Menu Close

Grant Tinker et le renouveau de la série télévisée américaine dans les années 1970 et 1980

Le logo-pastiche de la MTM. Author provided

Grant Tinker est inconnu en France, si ce n’est des sériphiles les plus acharnés. Pourtant, sa carrière, dans les années 1970 et 1980, a modelé la série télévisée telle que nous la connaissons aujourd’hui. Les notions de « quality TV » (télévision de qualité) et de second âge d’or de la télévision, qui irriguent le débat académique et critique autour des séries télévisées depuis 20 ans, ont été forgées en s’appuyant sur des programmes auxquels Grant Tinker avait participé.

L’aventure MTM avec CBS

Grant Tinker et Mary Tyler Moore fondent en 1969 la maison de production MTM Enterprises, dont le positionnement décalé se lit déjà dans leur logo, qui pastiche celui de la MGM. La première série qu’ils produisent est The Mary Tyler Moore Show (1970-1977), une sitcom qui présente pour la première fois à la télévision américaine, un personnage principal de femme jamais mariée (et ne rêvant pas spécialement de mariage) qui met au premier plan sa carrière professionnelle. La série est un très grand succès critique – 29 Emmy Awards, un record qui tiendra jusqu’en 2002 – et public, avec des audiences autour de 15 millions de téléspectateurs. Cette série est d’ailleurs régulièrement citée dans les listes visant à recenser les meilleures séries de tous les temps.

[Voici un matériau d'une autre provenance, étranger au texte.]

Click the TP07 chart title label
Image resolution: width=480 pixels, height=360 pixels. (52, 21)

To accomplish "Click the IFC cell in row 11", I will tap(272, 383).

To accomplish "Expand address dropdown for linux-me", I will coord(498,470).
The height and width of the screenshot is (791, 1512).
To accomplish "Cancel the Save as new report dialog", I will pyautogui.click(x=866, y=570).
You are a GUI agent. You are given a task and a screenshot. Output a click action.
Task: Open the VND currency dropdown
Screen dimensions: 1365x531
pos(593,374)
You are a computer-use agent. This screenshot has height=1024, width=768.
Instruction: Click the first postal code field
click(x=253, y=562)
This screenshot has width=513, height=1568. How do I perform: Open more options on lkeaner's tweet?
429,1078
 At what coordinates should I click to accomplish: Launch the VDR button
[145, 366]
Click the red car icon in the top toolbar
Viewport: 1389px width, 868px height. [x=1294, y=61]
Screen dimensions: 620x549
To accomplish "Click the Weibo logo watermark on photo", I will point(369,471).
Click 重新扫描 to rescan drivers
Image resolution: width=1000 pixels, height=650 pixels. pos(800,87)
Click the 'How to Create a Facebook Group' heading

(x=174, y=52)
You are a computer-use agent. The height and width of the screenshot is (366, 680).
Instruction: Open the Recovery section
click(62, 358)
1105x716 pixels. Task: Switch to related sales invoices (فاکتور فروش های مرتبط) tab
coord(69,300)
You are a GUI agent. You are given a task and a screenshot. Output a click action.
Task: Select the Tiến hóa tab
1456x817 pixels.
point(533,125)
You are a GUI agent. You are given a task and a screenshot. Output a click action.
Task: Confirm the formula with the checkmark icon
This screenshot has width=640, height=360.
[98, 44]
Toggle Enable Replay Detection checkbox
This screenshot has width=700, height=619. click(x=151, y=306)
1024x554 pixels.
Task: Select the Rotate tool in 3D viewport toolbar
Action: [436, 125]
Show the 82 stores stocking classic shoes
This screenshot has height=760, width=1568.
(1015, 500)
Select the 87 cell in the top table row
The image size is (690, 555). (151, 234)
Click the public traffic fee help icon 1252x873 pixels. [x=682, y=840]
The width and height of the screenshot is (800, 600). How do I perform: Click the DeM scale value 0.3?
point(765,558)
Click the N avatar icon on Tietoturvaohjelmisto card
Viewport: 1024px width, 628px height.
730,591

« The Mary Tyler Moore Show », tellement populaire que la ville de Minneapolis a installé une statue reproduisant le dernier plan du générique de la série. Alex Ulmer/Wikia Travel

Le succès est tel que, très rapidement, la MTM crée des séries dérivées du Mary Tyler Moore Show. Il y a tout d’abord la sitcom Rhoda (1974-1979), qui enchaîne rapidement des records d’audience (jusqu’à 52 millions de téléspectateurs pour un épisode événement). Il y a ensuite Phyllis (1975-1977), une autre sitcom dont le succès est moindre. La dernière, enfin, est Lou Grant (1977-1982), une série dramatique qui « prend la suite » après l’annulation du Mary Tyler Moore Show.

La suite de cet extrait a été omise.